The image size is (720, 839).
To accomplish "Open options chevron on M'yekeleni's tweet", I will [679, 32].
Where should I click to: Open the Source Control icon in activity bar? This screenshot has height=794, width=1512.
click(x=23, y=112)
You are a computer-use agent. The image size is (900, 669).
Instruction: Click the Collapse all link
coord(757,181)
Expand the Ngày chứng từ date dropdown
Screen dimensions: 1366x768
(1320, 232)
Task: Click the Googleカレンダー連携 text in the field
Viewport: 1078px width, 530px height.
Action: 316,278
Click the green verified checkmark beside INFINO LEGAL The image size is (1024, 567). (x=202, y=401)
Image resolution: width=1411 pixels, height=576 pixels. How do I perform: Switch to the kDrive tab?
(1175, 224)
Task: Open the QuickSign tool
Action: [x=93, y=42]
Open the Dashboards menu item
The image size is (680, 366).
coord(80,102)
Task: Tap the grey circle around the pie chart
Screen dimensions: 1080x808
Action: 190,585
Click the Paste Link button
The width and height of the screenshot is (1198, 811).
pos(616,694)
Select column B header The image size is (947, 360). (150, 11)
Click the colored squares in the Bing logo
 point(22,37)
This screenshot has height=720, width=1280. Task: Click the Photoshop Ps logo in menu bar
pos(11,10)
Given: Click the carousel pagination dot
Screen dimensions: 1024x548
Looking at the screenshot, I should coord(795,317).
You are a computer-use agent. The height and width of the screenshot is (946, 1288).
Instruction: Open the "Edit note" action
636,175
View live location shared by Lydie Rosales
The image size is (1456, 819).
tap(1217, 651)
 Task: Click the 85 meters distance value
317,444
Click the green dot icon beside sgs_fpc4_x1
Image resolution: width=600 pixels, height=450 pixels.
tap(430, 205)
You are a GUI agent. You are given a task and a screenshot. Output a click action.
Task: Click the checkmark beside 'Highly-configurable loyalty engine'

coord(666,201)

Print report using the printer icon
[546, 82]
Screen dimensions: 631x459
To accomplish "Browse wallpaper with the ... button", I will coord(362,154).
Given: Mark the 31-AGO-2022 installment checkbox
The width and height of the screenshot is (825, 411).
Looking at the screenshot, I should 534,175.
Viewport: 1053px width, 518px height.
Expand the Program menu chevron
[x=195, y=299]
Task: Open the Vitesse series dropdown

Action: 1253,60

◆ YOUR INSTRUCTIONS: Reprint exactly the lines above that start at the one with "Select column B" and end at the one with "Given: Click the carousel pagination dot", keeping both and adding none.

◆ SOLUTION FOR THIS TASK:
Select column B header The image size is (947, 360). (150, 11)
Click the colored squares in the Bing logo
 point(22,37)
This screenshot has height=720, width=1280. Task: Click the Photoshop Ps logo in menu bar
pos(11,10)
Given: Click the carousel pagination dot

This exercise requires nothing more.